▶ [Work to complete]
Track down every line below that holds "will" and copy it.

▶ [Input]

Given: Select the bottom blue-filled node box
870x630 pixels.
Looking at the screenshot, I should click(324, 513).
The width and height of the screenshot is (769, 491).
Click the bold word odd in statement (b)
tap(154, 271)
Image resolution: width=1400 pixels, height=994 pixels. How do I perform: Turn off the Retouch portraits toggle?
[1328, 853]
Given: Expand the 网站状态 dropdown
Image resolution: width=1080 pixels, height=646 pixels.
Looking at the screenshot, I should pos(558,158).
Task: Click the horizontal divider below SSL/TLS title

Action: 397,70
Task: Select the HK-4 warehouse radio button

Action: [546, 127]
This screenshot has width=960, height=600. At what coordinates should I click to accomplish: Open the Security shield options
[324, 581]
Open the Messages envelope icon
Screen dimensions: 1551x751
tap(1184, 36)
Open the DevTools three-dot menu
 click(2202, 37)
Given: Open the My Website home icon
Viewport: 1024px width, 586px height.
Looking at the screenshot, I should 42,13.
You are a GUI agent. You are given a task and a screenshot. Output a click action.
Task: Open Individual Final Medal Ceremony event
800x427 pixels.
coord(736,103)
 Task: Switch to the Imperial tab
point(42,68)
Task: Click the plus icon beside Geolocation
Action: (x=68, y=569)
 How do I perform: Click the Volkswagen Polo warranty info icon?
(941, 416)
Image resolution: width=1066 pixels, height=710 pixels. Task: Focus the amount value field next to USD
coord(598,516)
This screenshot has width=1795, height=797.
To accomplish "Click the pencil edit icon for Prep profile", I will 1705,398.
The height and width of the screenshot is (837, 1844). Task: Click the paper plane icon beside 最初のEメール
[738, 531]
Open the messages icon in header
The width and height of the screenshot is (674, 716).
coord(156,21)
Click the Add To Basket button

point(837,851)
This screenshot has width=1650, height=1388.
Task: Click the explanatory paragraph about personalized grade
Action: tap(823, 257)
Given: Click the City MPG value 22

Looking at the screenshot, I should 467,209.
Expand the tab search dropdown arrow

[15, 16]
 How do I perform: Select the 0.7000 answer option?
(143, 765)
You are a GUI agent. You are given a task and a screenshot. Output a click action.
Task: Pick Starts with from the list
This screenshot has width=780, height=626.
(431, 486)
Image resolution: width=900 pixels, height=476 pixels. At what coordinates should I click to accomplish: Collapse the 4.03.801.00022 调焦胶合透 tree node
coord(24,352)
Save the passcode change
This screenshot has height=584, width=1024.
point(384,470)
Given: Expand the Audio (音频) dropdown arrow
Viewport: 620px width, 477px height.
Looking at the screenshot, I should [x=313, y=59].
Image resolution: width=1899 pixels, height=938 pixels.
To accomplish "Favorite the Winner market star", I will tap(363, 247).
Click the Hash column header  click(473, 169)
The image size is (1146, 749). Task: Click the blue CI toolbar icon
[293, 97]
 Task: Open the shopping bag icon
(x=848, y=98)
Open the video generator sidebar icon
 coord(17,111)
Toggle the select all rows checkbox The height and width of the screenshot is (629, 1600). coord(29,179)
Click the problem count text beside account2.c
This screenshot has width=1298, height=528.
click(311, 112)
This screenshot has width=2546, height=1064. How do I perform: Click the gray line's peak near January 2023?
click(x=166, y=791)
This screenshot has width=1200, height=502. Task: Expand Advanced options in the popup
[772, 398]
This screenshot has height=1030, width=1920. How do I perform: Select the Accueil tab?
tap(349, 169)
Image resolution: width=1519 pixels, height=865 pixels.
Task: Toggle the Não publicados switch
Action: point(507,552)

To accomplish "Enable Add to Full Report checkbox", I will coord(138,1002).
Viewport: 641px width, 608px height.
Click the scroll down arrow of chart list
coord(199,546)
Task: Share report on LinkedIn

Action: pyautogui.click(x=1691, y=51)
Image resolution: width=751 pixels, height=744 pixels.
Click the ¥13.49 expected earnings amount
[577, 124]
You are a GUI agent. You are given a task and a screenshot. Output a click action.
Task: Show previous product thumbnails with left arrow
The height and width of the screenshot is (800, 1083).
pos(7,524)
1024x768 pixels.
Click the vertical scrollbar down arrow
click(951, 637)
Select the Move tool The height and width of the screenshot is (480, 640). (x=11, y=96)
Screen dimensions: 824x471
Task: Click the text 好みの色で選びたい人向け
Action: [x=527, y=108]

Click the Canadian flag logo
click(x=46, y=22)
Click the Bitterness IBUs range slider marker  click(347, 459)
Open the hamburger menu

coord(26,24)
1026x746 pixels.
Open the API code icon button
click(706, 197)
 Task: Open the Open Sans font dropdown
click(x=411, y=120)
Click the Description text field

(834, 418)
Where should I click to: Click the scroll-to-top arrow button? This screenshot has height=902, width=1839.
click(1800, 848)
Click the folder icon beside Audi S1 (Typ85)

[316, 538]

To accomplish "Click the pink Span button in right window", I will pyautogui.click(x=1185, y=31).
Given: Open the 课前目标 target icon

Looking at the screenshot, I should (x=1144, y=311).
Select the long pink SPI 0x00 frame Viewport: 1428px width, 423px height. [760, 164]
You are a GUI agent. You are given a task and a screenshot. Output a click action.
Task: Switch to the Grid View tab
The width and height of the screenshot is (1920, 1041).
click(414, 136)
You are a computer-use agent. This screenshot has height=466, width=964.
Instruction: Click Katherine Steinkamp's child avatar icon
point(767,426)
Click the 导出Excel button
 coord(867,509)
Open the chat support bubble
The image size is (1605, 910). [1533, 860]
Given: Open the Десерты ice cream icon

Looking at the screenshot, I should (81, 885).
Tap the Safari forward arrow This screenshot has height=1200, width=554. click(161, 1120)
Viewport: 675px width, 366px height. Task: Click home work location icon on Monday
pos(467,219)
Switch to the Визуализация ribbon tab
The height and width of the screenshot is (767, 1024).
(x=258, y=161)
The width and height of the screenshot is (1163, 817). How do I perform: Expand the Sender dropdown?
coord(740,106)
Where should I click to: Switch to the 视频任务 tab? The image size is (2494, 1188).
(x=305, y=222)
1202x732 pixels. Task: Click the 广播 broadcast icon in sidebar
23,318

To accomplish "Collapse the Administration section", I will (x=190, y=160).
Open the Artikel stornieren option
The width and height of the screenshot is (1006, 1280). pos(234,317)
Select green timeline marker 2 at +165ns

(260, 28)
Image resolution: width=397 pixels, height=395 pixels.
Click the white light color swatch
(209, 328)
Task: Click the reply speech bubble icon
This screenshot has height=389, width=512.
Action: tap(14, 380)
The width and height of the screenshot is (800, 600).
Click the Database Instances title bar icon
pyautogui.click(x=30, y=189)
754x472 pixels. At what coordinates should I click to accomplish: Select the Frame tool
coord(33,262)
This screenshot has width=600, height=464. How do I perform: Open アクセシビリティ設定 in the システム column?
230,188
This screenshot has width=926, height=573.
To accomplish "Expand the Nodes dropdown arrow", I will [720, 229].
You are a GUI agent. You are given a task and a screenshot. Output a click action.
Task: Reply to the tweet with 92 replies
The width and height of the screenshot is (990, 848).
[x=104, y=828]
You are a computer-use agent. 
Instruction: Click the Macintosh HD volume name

▶ [Output of the exercise]
To accomplish "Click the pencil edit icon for Prep profile", I will 1705,398.
To accomplish "Favorite the Winner market star", I will tap(363, 247).
To accomplish "Enable Add to Full Report checkbox", I will coord(138,1002).
To accomplish "Click the pink Span button in right window", I will pyautogui.click(x=1185, y=31).
To accomplish "Collapse the Administration section", I will (x=190, y=160).
To accomplish "Expand the Nodes dropdown arrow", I will [720, 229].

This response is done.